TASK TO CARRY OUT
Copy out every line of the material below word for word, leaving out the pictures.

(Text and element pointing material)

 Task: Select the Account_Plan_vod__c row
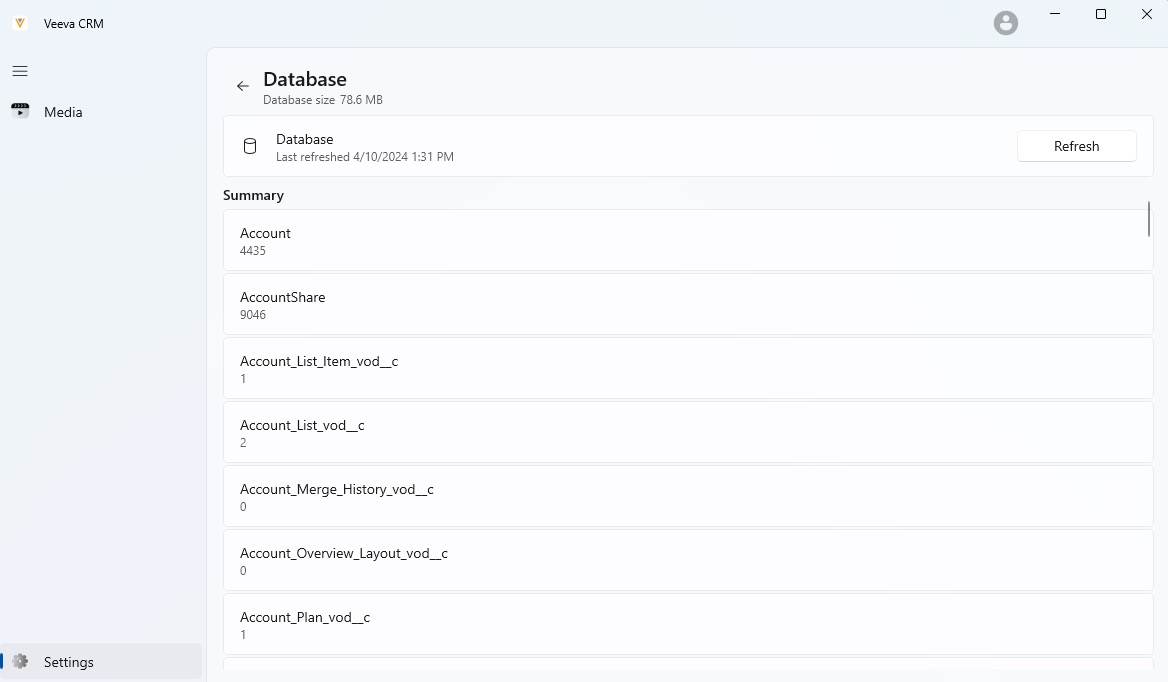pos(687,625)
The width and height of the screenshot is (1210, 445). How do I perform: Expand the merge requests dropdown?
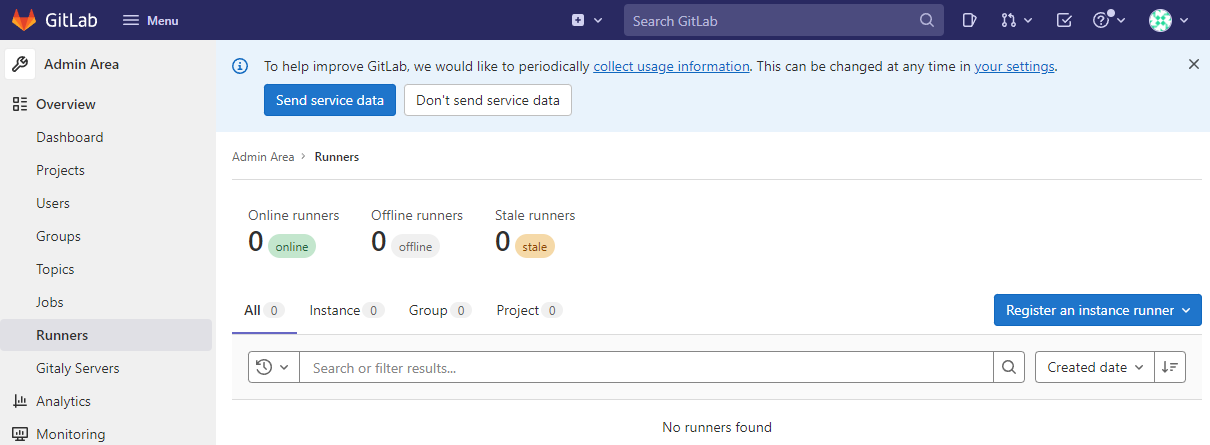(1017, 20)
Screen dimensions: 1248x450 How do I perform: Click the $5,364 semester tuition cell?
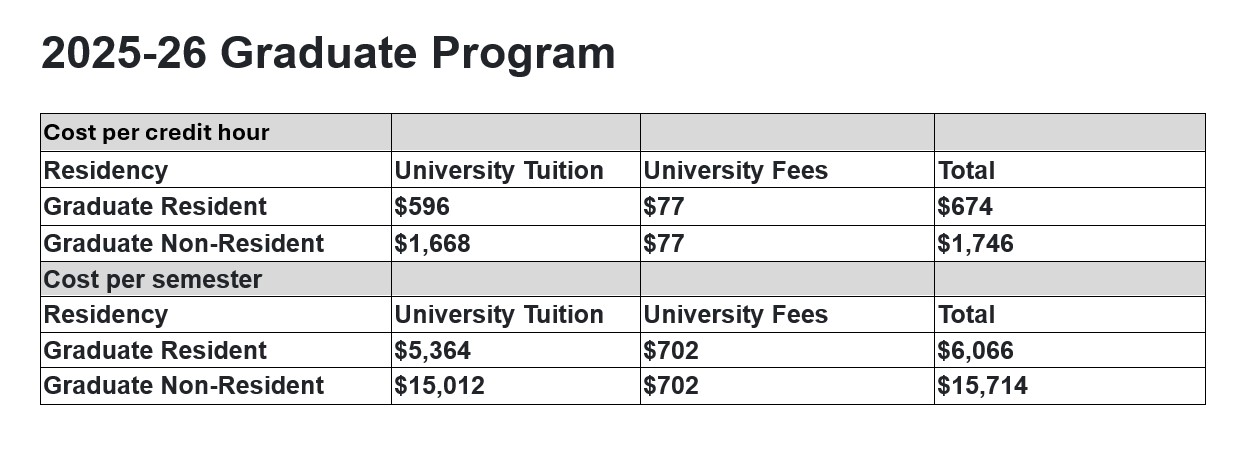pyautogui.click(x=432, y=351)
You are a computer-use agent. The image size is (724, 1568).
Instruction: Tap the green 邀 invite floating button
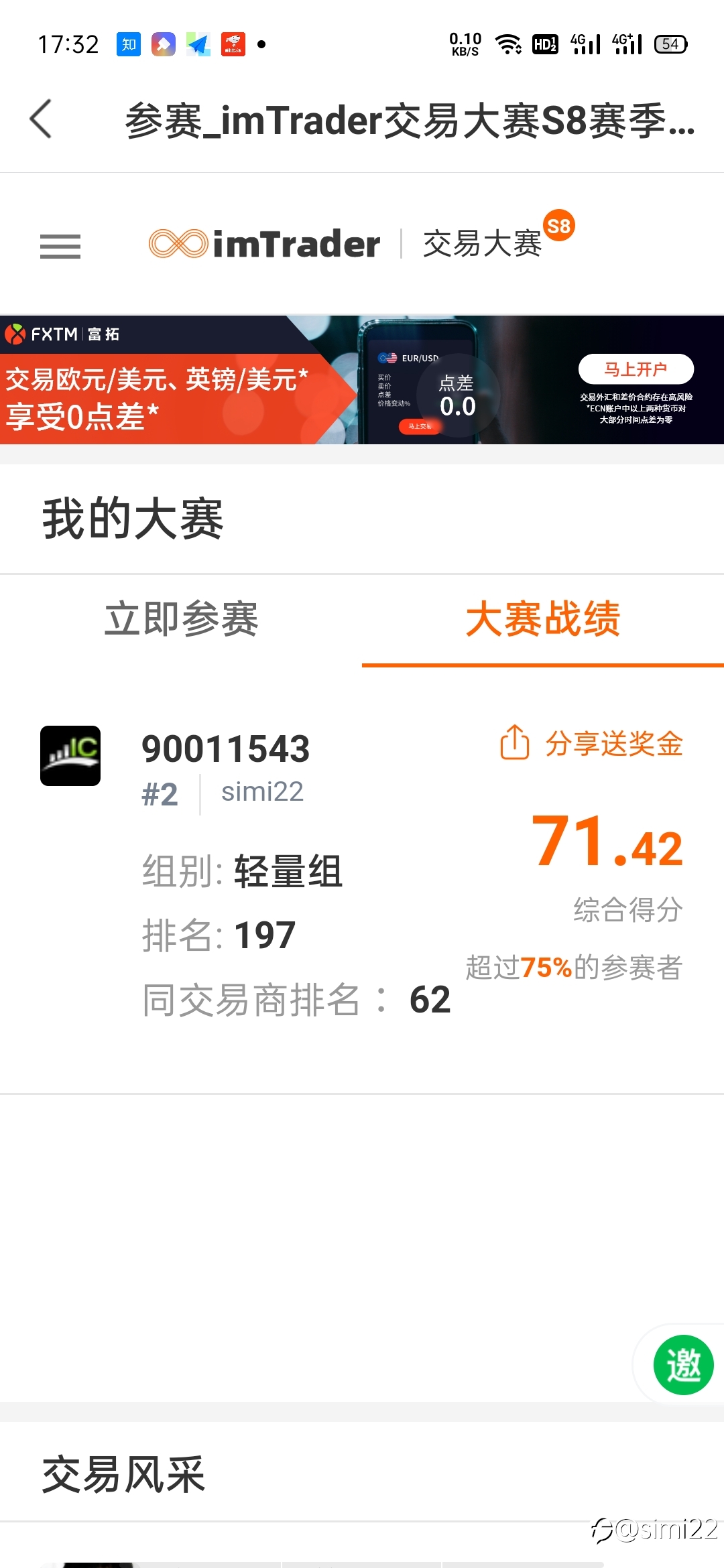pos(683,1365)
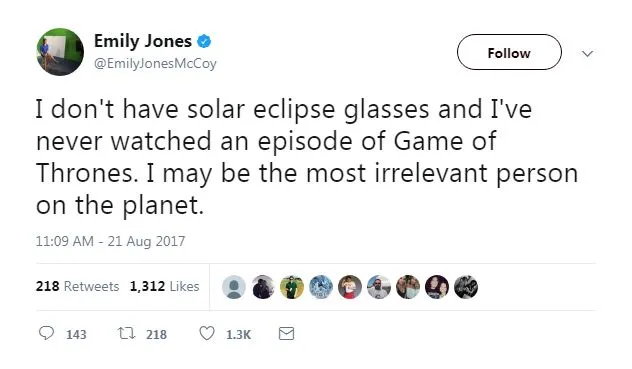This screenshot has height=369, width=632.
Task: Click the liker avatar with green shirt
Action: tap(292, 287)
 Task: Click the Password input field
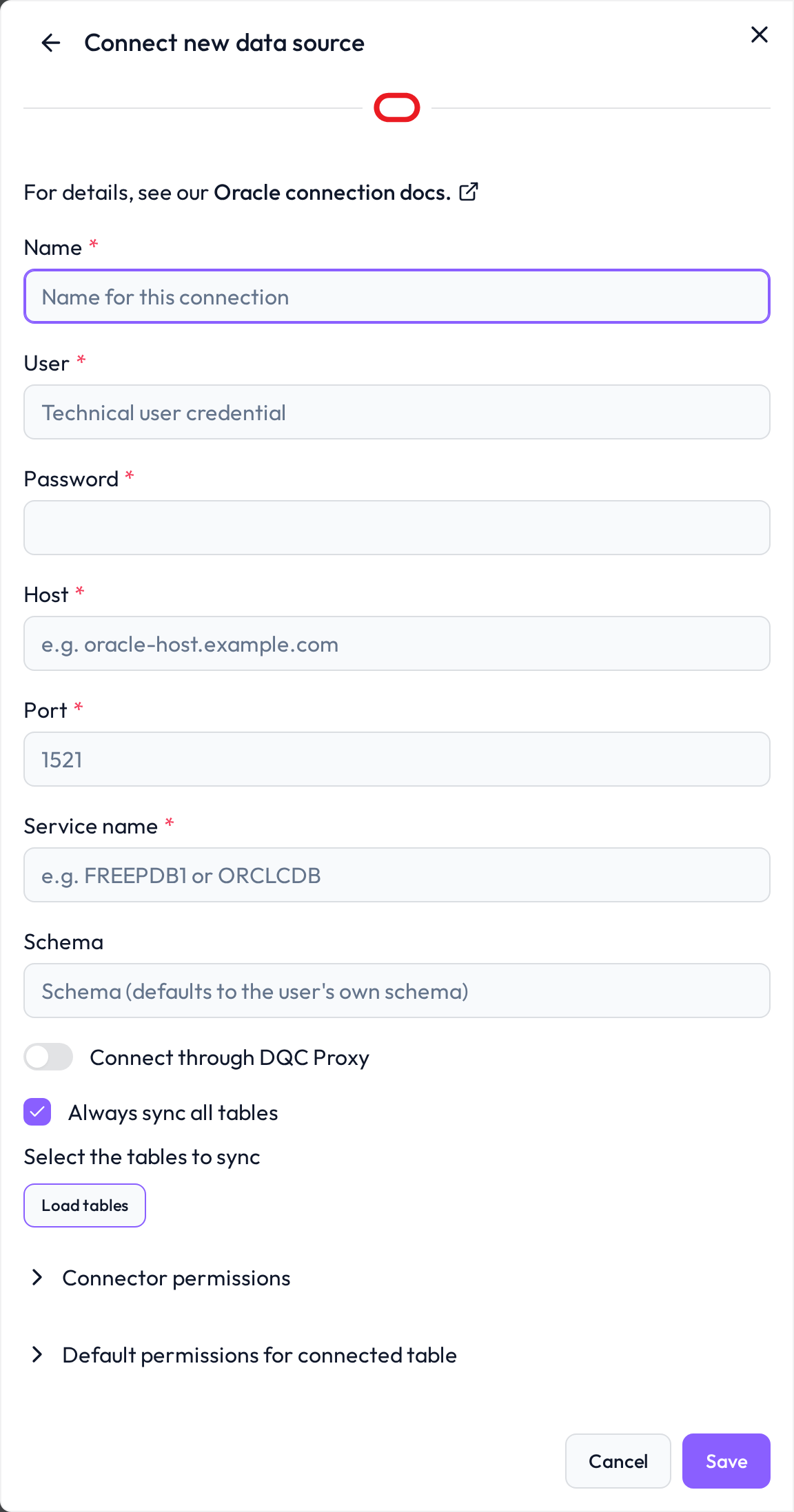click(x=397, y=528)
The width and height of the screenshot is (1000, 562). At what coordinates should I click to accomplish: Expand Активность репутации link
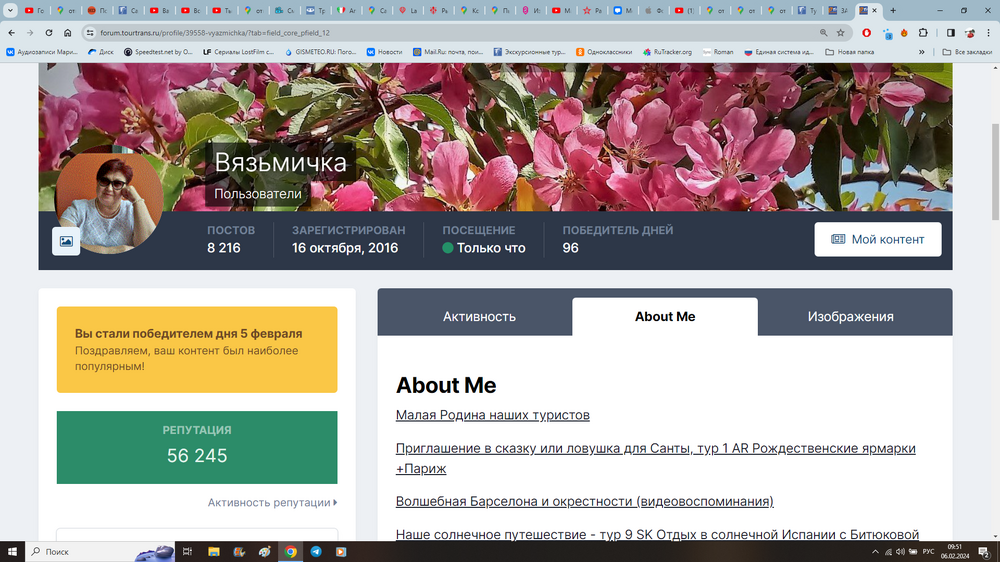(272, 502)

THE RESPONSE
 Task: Select the Account_Plan_vod__c row
pos(687,625)
The width and height of the screenshot is (1210, 445). How do I perform: Expand the merge requests dropdown?
(1017, 20)
Screen dimensions: 1248x450 How do I perform: Click the $5,364 semester tuition cell?
pyautogui.click(x=432, y=351)
You are a computer-use agent. The image size is (724, 1568).
Instruction: Tap the green 邀 invite floating button
pos(683,1365)
This screenshot has height=369, width=632.
Task: Click the liker avatar with green shirt
Action: tap(292, 287)
 Task: Click the Password input field
click(x=397, y=528)
The width and height of the screenshot is (1000, 562). At what coordinates should I click to accomplish: Expand Активность репутации link
(272, 502)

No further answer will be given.